Will I qualify for unemployment benefits?

I was discharged on 8/12. I filed immediately for unemployment. I was told that I could put whatever I want about the seperation from the company on any application moving forward. HR Told me I could say I was laid off, fired, quit, whatever I wanted. The real reason I was terminated was for my performance. It was not malicious or purposeful misconduct whatsoever. Now, my question is, since HR told me I could basically "lie" on applications, I told unemployment the absolute truth. And they requested more information about "why i was fired." I didnt feel right lying to the state and probably rightfully so. Should I have just put on the unemployment application that I was indeed laid-off? What I figure is the employer will not regardless dispute the unemployment insurance so thats why they told me this.. I have no idea the consequences of not telling the absolute truth however. Now that Unemployment has "requested more information in detail of why i was terminated" that they are indeed setting up to "deny" my benefits for unemployment insurance. Let me know what you think. Without UI, I sincerely am in an absolute world of hurt.

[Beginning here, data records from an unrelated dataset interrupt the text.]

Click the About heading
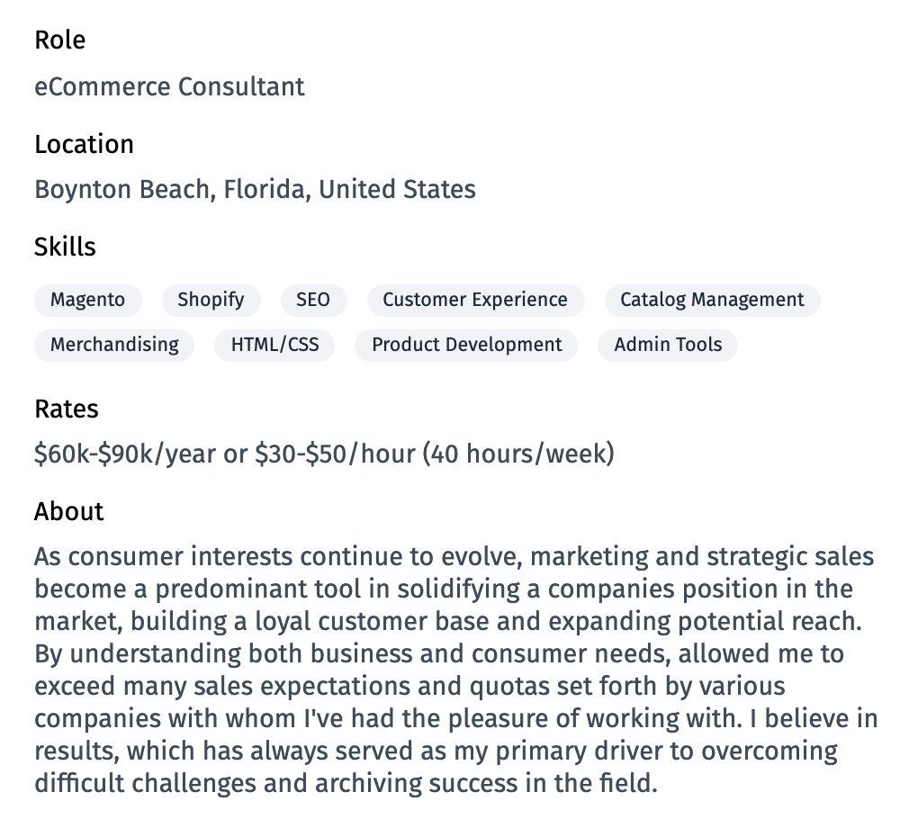This screenshot has height=828, width=909. pyautogui.click(x=69, y=512)
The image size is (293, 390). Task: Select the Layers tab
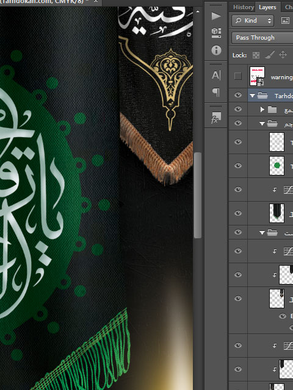pos(267,7)
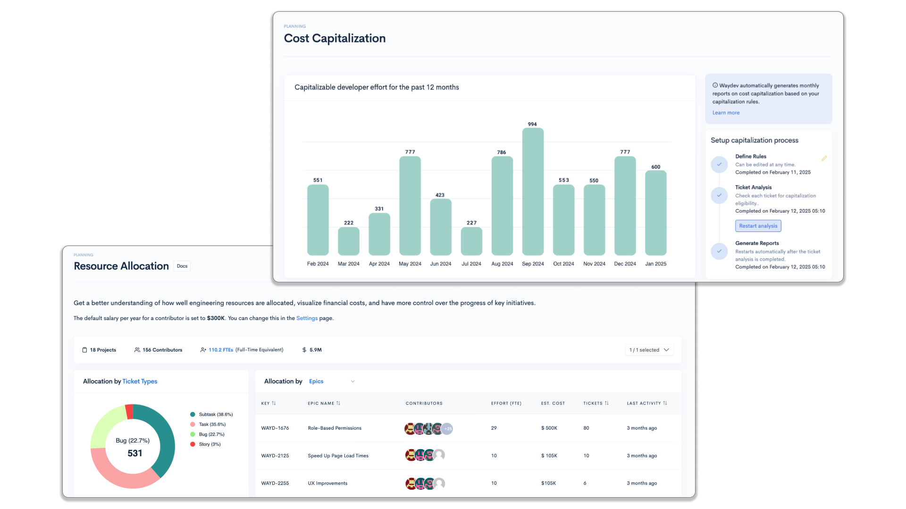The image size is (906, 509).
Task: Click the Docs badge next to Resource Allocation
Action: pos(182,266)
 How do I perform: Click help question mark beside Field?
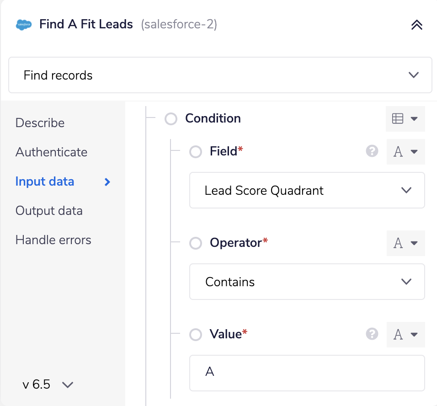[372, 151]

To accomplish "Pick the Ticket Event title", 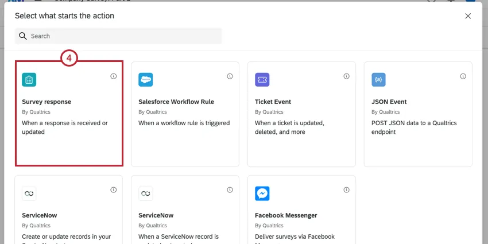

1 answer  |  asked Aug 18, 2012 2:08 PM [EST]  |  applies to Ohio

Answers (1)

Neil Klingshirn
You did the right thing by being truthful on your application. It is troubling that your employer would encourage you to lie.

Just because your employer separated you for performance does not mean that you will not qualify for unemployment compensation benefits. First, technically, you should receive benefits unless you "disqualify," not the other way around. You disqualify for UC benefits if, in this case, you were terminated for "just cause," and not just for not meeting performance expectations. Just cause means that you were enough at fault for your discharge that you should not receive benefits.

Applied in practice you were terminated for just cause if you failed to show for work, violated a company policy knowing it was a violation, or you were able to perform your job but simply did not. On the other hand, if your employer placed you in a job for which you were not suited, or changed your job to add duties for which you were not qualified, you were not fired for just cause.

Every case is different. You should consult with an experienced employment lawyer about your specific situation and craft a strategy for demonstrating no just cause. The good news is that it sounds like your former employer will not contest your benefits, meaning that your explanation should be given credit.